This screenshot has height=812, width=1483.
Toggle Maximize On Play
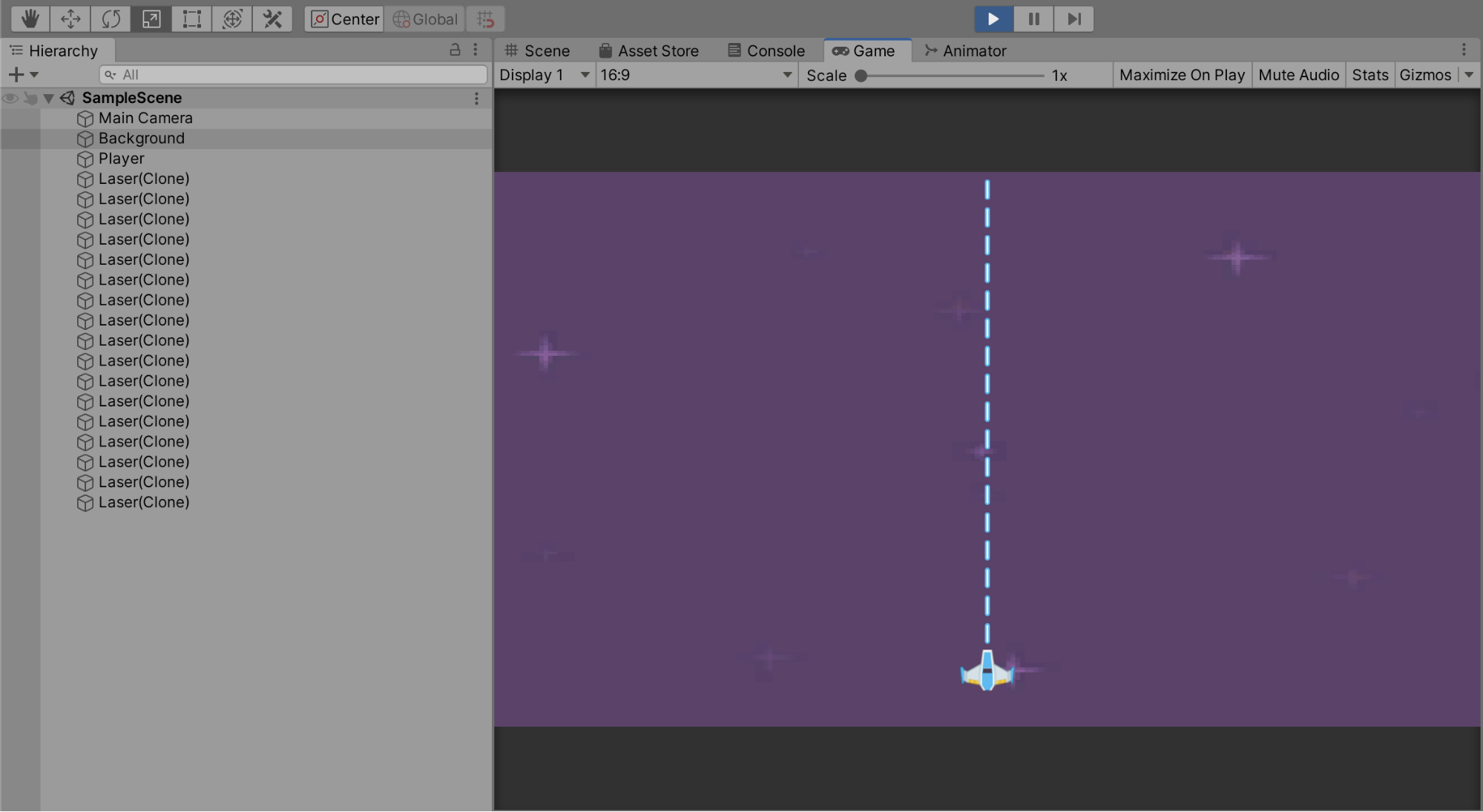tap(1181, 75)
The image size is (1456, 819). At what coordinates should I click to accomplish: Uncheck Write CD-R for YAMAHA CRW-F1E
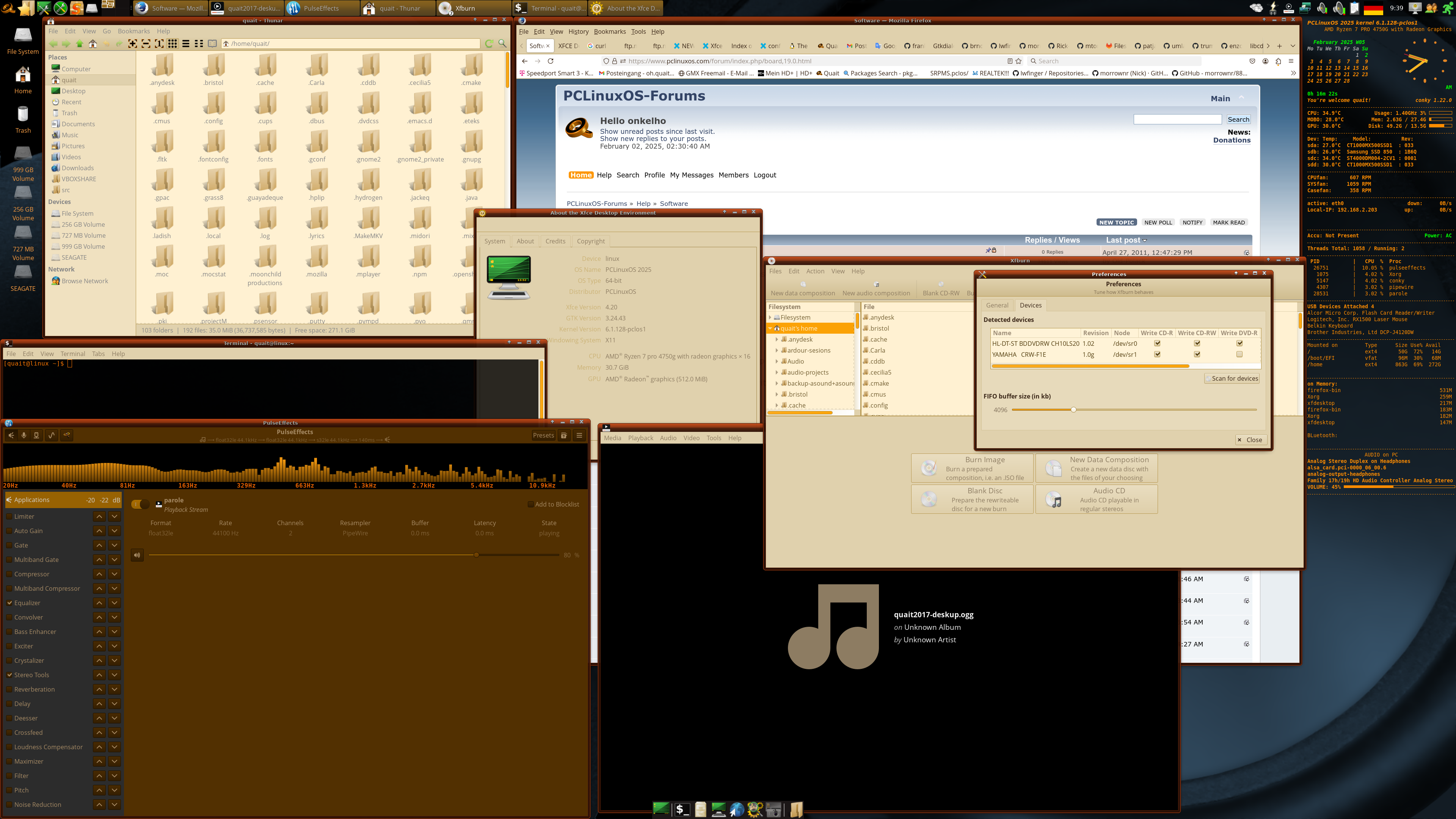1157,355
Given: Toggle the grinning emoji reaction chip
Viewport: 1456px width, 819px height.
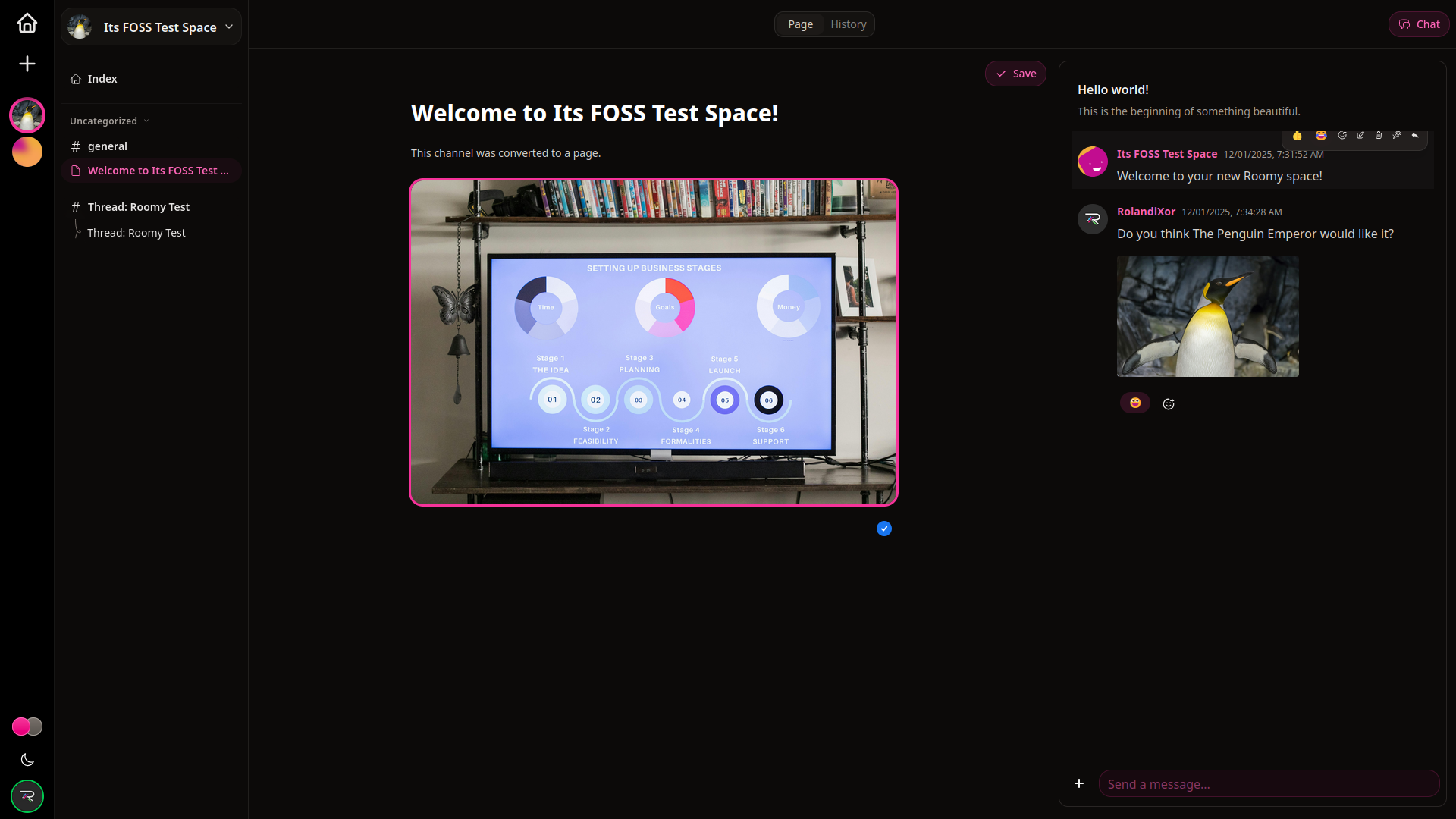Looking at the screenshot, I should point(1135,403).
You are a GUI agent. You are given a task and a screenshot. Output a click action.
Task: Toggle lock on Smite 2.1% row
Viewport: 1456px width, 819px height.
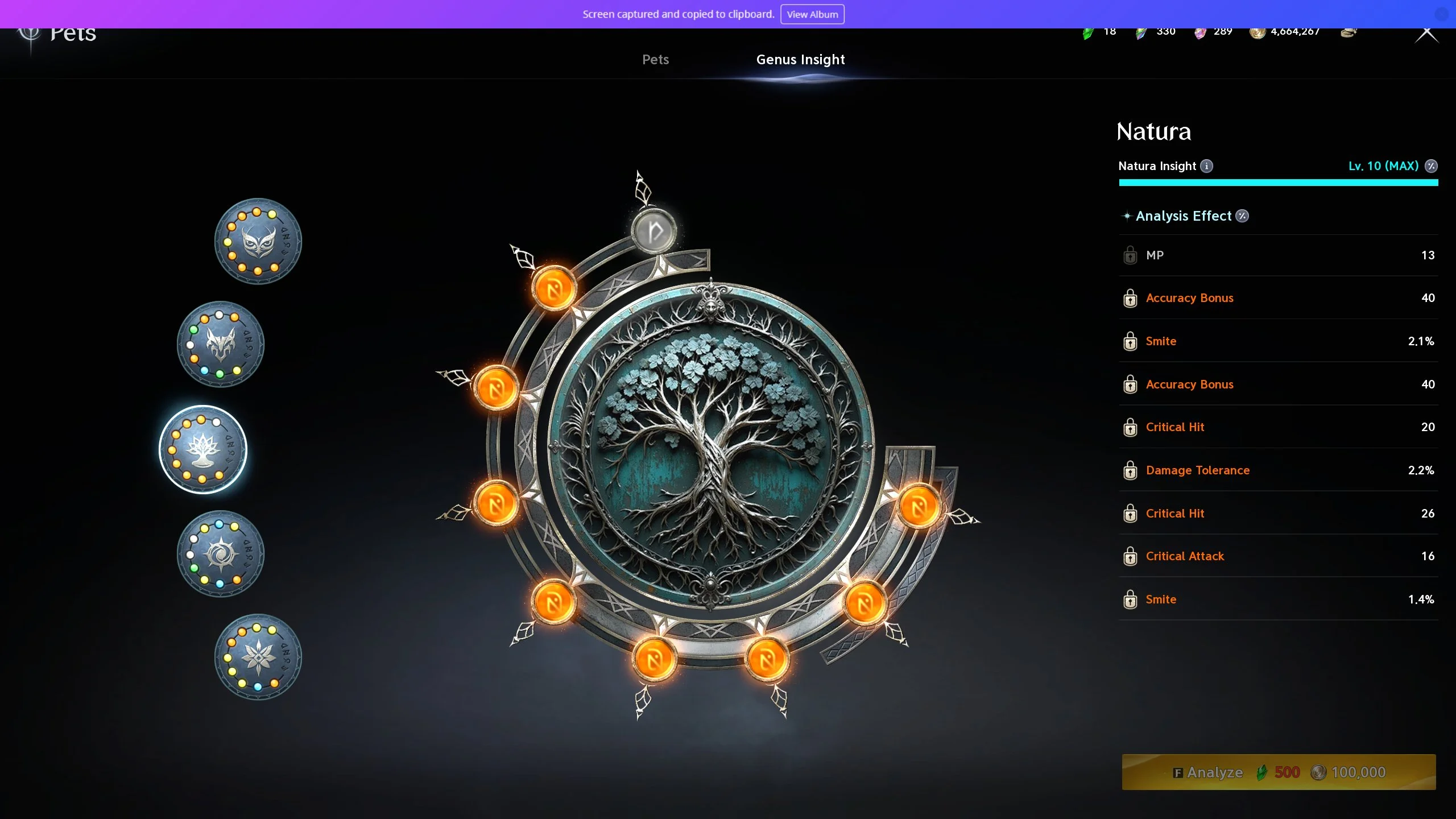click(x=1130, y=341)
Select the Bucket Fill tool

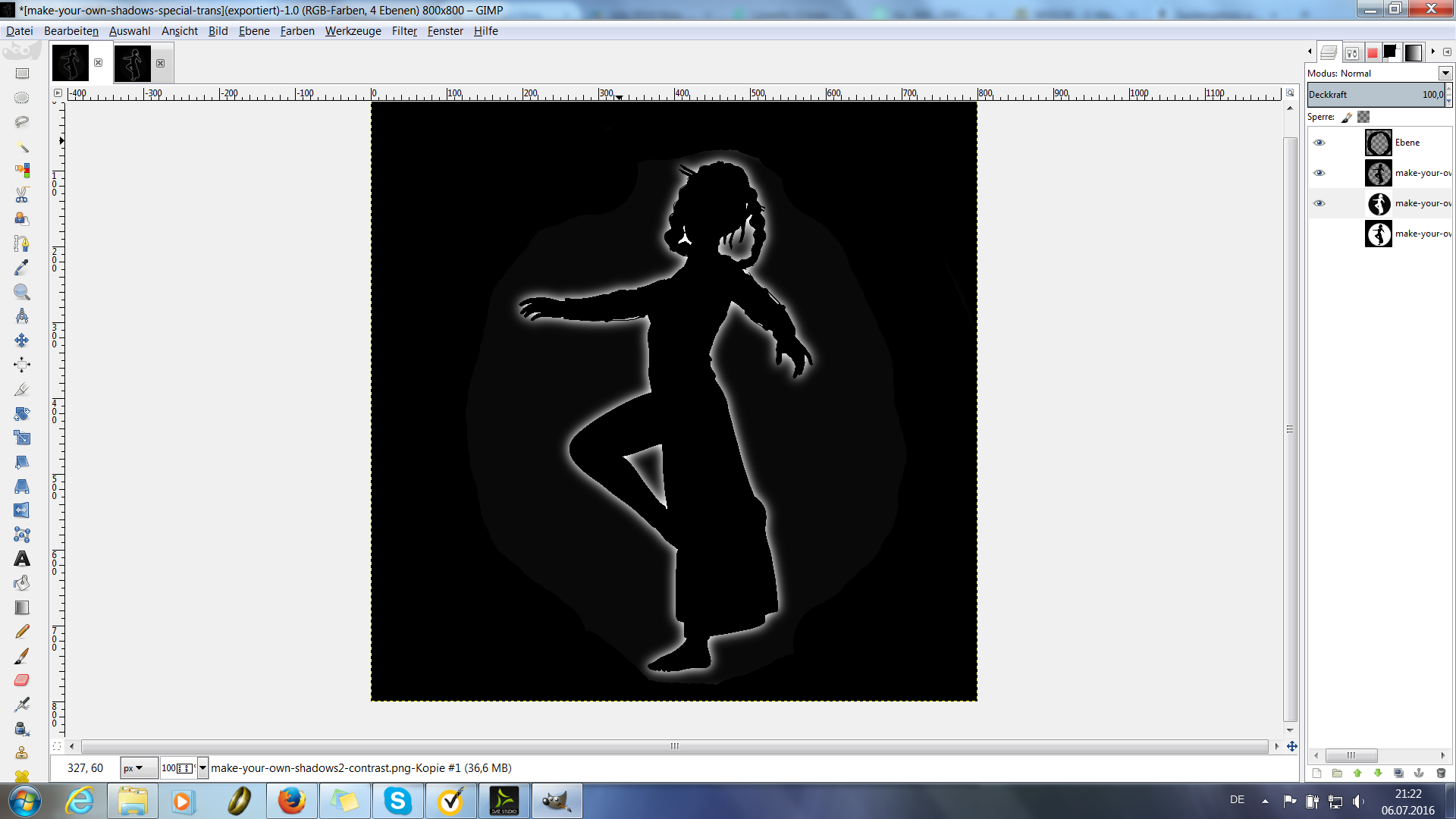tap(22, 583)
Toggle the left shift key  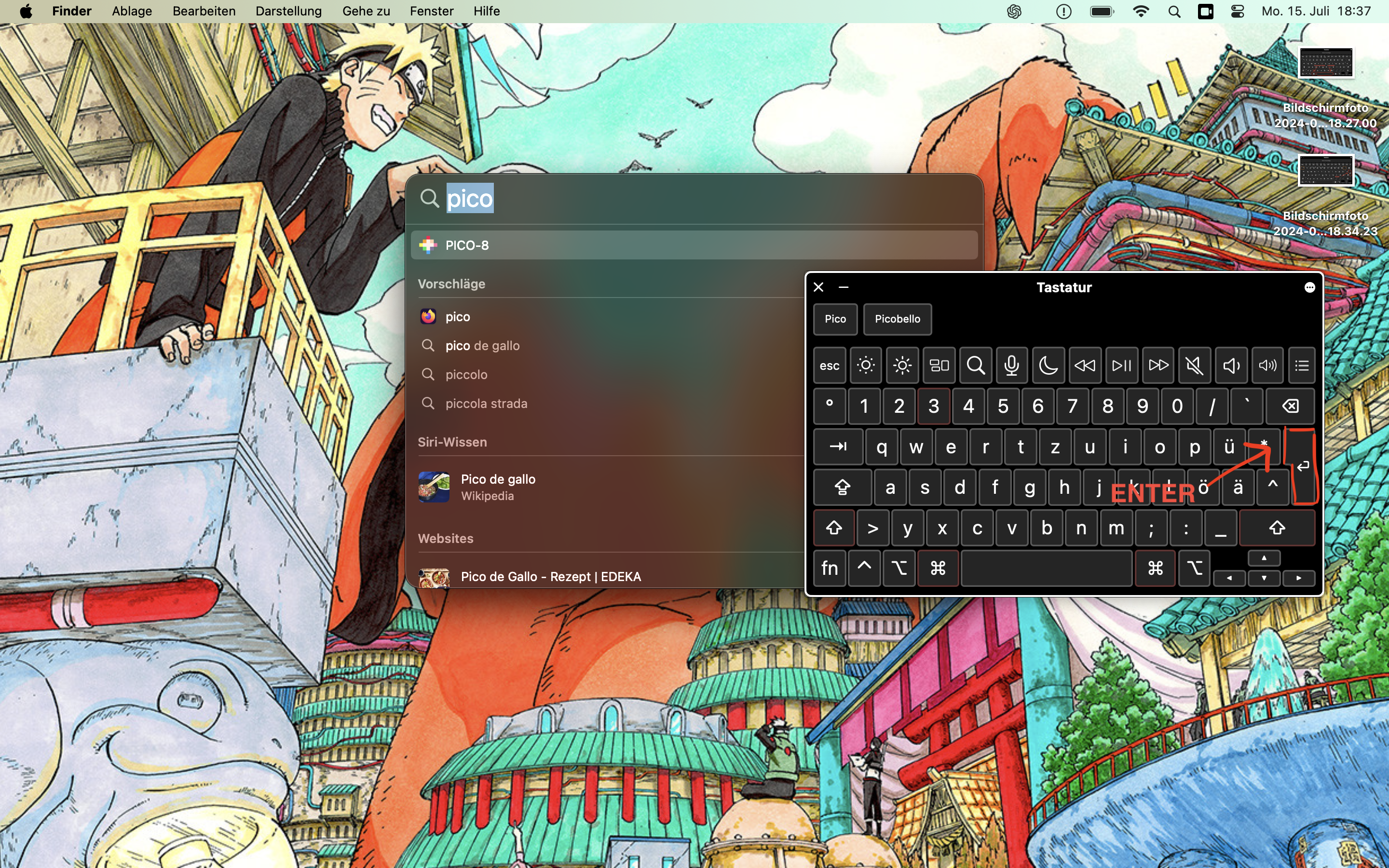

=-=-=-=-=

Return the entries above exactly, skipping any images.

Solution to this task:
This screenshot has height=812, width=1483.
Toggle Maximize On Play
tap(1181, 75)
The image size is (1456, 819). At what coordinates should I click to accomplish: Uncheck Write CD-R for YAMAHA CRW-F1E
1157,355
Given: Toggle the grinning emoji reaction chip
Viewport: 1456px width, 819px height.
Looking at the screenshot, I should point(1135,403).
You are a GUI agent. You are given a task and a screenshot. Output a click action.
Task: Toggle lock on Smite 2.1% row
Viewport: 1456px width, 819px height.
click(x=1130, y=341)
Select the Bucket Fill tool

tap(22, 583)
Toggle the left shift key  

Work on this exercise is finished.